RECORDS FOR THE TASK Start Marker

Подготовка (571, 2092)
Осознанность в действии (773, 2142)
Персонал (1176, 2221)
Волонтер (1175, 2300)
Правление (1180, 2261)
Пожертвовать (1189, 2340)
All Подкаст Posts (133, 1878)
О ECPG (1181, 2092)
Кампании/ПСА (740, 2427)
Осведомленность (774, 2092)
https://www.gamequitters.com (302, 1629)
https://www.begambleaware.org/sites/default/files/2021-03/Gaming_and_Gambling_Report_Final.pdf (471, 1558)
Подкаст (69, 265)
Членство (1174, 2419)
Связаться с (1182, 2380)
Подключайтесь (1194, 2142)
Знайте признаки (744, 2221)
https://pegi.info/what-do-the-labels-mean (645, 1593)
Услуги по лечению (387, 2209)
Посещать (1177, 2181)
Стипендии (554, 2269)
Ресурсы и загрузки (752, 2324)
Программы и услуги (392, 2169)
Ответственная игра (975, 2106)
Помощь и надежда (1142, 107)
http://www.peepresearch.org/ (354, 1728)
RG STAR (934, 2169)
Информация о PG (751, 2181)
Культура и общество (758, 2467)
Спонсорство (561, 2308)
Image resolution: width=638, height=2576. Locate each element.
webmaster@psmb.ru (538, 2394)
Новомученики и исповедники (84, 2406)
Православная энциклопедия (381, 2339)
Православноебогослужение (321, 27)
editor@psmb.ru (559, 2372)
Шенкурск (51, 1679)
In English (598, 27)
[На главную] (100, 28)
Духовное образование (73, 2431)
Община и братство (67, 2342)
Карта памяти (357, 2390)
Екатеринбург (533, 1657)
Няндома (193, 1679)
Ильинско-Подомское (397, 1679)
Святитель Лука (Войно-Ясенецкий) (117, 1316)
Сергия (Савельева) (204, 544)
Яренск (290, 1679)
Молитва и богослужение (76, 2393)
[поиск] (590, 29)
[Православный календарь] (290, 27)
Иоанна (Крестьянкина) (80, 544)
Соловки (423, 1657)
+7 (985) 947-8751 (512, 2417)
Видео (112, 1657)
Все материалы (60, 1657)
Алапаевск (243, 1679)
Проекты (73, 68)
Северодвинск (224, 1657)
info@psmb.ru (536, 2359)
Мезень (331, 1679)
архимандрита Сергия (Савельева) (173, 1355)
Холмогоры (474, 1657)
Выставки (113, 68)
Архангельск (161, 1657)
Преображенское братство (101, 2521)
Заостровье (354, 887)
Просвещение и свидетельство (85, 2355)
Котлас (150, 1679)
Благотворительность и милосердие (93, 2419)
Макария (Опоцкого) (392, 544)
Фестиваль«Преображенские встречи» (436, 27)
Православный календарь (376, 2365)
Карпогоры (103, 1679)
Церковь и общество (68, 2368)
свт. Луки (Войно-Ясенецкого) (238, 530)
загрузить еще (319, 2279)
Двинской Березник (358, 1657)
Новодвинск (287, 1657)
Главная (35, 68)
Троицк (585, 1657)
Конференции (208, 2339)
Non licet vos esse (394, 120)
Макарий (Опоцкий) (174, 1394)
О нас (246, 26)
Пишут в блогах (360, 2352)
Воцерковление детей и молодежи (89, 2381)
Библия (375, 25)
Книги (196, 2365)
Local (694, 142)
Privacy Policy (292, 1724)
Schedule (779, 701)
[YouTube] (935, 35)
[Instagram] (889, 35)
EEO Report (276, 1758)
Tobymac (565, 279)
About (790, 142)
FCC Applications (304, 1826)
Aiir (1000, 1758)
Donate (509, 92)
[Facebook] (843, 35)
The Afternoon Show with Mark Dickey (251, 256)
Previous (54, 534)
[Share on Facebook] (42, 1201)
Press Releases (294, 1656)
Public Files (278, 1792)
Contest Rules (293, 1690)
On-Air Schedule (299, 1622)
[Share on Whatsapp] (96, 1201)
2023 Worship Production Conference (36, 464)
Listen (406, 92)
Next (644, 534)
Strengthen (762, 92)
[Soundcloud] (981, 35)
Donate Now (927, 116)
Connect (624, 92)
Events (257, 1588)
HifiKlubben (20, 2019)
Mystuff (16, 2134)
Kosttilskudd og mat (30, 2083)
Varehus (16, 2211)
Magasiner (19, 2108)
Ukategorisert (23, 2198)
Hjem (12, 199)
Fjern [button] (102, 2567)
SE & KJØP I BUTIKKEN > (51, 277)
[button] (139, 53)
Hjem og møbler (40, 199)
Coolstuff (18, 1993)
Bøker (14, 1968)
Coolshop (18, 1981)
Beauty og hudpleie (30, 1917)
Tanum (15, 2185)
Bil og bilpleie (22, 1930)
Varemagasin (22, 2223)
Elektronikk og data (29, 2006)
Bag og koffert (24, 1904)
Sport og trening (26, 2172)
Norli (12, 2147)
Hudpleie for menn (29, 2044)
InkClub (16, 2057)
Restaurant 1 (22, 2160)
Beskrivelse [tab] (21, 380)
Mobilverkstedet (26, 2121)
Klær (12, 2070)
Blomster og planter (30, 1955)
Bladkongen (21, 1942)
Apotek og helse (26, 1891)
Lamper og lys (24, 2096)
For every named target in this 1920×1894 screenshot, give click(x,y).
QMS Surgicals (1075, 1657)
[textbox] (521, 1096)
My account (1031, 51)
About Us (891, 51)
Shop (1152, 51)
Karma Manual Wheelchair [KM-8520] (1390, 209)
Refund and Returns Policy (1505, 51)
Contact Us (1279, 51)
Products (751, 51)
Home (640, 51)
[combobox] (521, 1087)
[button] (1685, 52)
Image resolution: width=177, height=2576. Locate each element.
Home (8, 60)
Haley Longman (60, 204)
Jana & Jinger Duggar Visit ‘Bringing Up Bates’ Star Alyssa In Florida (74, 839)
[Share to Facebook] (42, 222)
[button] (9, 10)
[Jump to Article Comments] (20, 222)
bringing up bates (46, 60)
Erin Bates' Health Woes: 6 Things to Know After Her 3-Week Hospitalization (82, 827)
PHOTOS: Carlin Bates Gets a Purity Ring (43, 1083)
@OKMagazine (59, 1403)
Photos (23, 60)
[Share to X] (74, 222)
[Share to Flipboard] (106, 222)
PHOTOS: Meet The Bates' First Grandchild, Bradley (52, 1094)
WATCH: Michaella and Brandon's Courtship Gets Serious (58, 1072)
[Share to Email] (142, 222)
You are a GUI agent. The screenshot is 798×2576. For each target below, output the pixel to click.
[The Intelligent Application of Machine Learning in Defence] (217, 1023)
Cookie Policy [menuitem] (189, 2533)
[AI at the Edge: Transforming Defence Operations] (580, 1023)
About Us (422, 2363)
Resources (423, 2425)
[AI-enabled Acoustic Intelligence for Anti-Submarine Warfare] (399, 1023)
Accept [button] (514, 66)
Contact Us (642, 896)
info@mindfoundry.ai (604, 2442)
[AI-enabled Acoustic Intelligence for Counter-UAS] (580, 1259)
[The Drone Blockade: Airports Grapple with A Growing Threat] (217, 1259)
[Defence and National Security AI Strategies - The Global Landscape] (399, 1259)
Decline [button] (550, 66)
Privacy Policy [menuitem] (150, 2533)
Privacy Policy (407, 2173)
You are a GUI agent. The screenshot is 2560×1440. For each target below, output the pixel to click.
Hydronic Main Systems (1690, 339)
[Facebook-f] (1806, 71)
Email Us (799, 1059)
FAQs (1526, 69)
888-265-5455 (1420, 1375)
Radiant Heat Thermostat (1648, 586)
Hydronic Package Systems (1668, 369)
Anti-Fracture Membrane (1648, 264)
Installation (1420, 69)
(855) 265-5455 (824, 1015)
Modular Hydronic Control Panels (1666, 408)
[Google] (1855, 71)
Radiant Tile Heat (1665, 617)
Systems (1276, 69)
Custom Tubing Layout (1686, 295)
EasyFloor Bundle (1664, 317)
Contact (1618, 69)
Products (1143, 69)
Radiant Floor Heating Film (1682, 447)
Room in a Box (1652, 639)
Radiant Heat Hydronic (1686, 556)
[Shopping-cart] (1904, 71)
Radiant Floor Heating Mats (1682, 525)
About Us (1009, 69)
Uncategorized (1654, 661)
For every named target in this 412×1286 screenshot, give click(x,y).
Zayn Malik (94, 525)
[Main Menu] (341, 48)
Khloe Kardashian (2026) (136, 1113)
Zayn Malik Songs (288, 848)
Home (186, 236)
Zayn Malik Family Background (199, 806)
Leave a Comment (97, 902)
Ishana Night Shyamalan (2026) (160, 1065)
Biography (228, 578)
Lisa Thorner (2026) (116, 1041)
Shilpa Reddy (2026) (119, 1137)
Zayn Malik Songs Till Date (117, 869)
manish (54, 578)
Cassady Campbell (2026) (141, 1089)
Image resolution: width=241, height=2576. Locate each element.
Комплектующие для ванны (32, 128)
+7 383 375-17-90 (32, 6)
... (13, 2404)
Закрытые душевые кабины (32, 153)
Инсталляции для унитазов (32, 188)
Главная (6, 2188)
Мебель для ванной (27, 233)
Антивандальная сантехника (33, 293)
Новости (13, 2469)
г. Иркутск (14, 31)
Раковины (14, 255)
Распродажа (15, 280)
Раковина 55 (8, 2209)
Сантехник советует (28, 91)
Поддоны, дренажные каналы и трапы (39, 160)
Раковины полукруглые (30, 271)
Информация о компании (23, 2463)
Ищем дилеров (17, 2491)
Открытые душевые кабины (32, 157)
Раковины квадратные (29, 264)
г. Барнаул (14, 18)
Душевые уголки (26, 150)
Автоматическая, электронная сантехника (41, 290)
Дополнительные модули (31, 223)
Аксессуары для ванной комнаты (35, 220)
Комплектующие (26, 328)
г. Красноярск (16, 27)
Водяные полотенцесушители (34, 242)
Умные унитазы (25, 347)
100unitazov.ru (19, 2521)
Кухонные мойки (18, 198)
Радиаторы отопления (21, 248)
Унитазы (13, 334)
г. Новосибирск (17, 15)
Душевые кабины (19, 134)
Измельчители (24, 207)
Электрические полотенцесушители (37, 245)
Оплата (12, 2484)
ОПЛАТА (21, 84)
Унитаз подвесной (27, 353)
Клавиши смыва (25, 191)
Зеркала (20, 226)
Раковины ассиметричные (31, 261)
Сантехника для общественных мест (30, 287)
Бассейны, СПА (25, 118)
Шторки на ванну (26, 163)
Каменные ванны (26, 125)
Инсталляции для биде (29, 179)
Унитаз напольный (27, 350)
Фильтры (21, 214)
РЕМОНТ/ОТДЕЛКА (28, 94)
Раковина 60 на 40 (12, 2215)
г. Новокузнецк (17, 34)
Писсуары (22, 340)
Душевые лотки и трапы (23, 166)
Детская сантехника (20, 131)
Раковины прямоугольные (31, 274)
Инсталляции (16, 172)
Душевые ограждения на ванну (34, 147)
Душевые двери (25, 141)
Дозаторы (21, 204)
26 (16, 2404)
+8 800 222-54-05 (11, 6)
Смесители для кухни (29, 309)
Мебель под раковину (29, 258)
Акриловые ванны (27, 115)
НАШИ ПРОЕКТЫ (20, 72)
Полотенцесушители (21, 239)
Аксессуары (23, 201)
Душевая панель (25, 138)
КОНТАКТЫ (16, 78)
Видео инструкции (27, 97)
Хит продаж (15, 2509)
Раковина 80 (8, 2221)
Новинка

RECORDS FOR THE TASK End Marker

PROMPT — Look above for the line holding "О ECPG (1181, 2092)" and the line holding "Святитель Лука (Войно-Ясенецкий) (117, 1316)", then output exactly those two lines and every line between them, nothing more.

ANSWER BOX —
О ECPG (1181, 2092)
Кампании/ПСА (740, 2427)
Осведомленность (774, 2092)
https://www.gamequitters.com (302, 1629)
https://www.begambleaware.org/sites/default/files/2021-03/Gaming_and_Gambling_Report_Final.pdf (471, 1558)
Подкаст (69, 265)
Членство (1174, 2419)
Связаться с (1182, 2380)
Подключайтесь (1194, 2142)
Знайте признаки (744, 2221)
https://pegi.info/what-do-the-labels-mean (645, 1593)
Услуги по лечению (387, 2209)
Посещать (1177, 2181)
Стипендии (554, 2269)
Ресурсы и загрузки (752, 2324)
Программы и услуги (392, 2169)
Ответственная игра (975, 2106)
Помощь и надежда (1142, 107)
http://www.peepresearch.org/ (354, 1728)
RG STAR (934, 2169)
Информация о PG (751, 2181)
Культура и общество (758, 2467)
Спонсорство (561, 2308)
Image resolution: width=638, height=2576. Locate each element.
webmaster@psmb.ru (538, 2394)
Новомученики и исповедники (84, 2406)
Православная энциклопедия (381, 2339)
Православноебогослужение (321, 27)
editor@psmb.ru (559, 2372)
Шенкурск (51, 1679)
In English (598, 27)
[На главную] (100, 28)
Духовное образование (73, 2431)
Община и братство (67, 2342)
Карта памяти (357, 2390)
Екатеринбург (533, 1657)
Няндома (193, 1679)
Ильинско-Подомское (397, 1679)
Святитель Лука (Войно-Ясенецкий) (117, 1316)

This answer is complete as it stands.